3.1 假设检验① $H_0:B$是对角阵

记$M_n={\max }_{1\le i<j\le q}{M}_{ij},M_{ij}$为$b_{ij}$标准化后的值，$M_{ij}=\frac{{\hat{b}}_{ij}^2}{{\hat{\theta }}_{ij}/(np)}$，此处常数$c$会相互抵消，其中：
$${\hat{\theta }}_{ij}=\frac{1}{np}\sum _{k=1}^n\sum _{l=1}^p{\left[{\left(X_k^{\top }{\left(\frac{\tilde{A}}{c}\right)}^{-1/2}\right)}_{i,l}{\left(X_k^{\top }{\left(\frac{\tilde{A}}{c}\right)}^{-1/2}\right)}_{j,l}-{\hat{b}}_{i,j}\right]}^2$$

由于$M_n-4\log p+\log \log p$服从Gumble分布，设统计量${\Phi }_{\alpha }=I(M_n{\ge }_{\alpha }+4\log q-\log \log q)$，其中$q_{\alpha }=-\log (8\pi )-2\log \log (1-\alpha {)}^{-1}$

当${\Phi }_{\alpha }=1$时拒绝$B$是对角阵的原假设。

_收集资料_
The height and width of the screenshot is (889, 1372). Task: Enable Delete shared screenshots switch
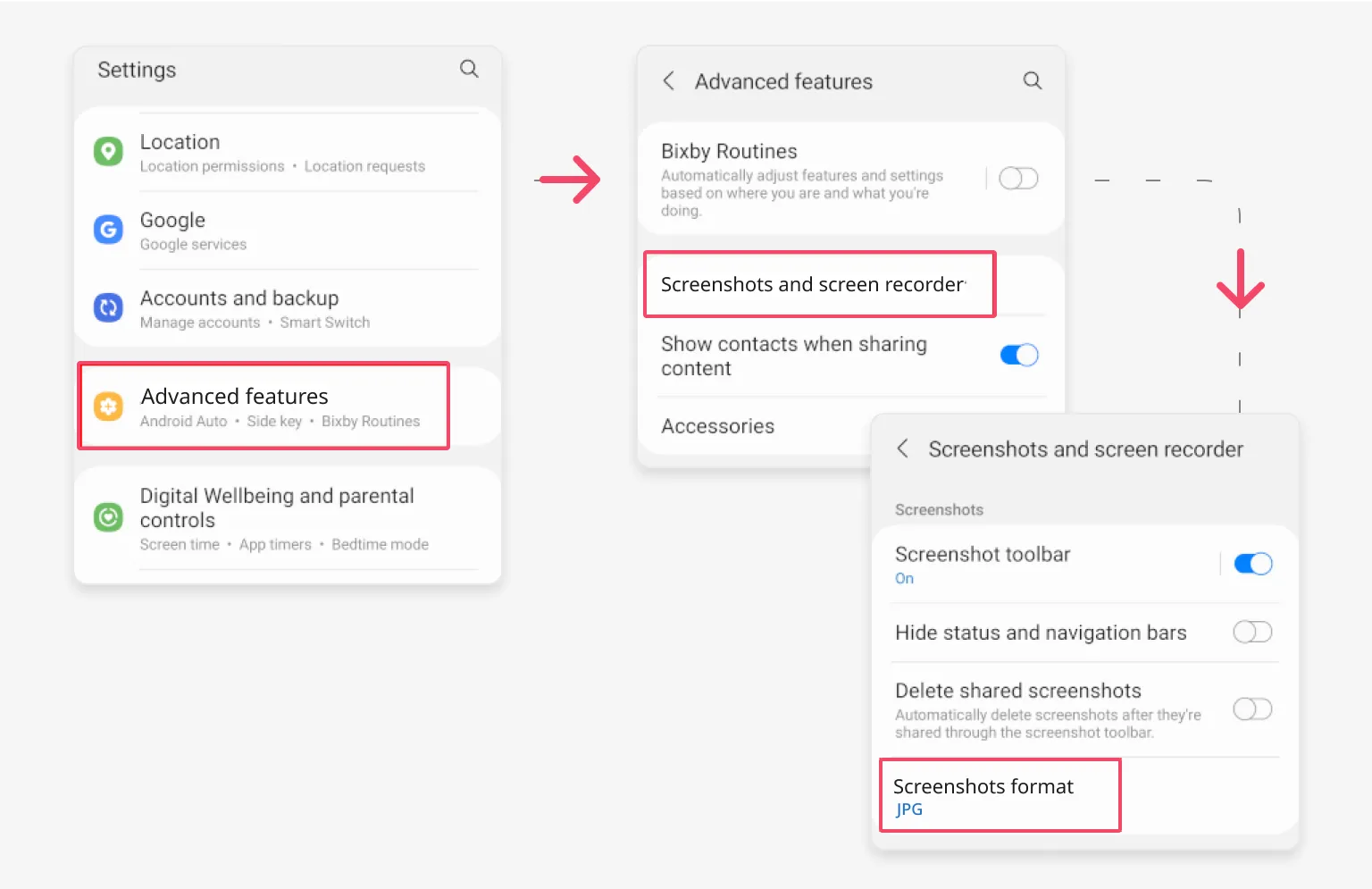click(1252, 709)
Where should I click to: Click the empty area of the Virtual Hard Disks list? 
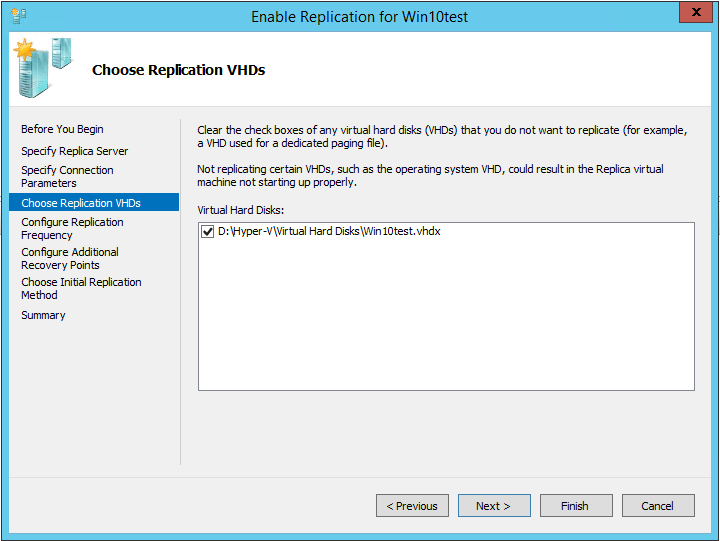click(446, 320)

_设定任务_
根据上方的文档节选，说明在什么条件下拒绝“B是对角阵”的原假设。

_最终答案_
当统计量Φ_α = 1时，拒绝B是对角阵的原假设。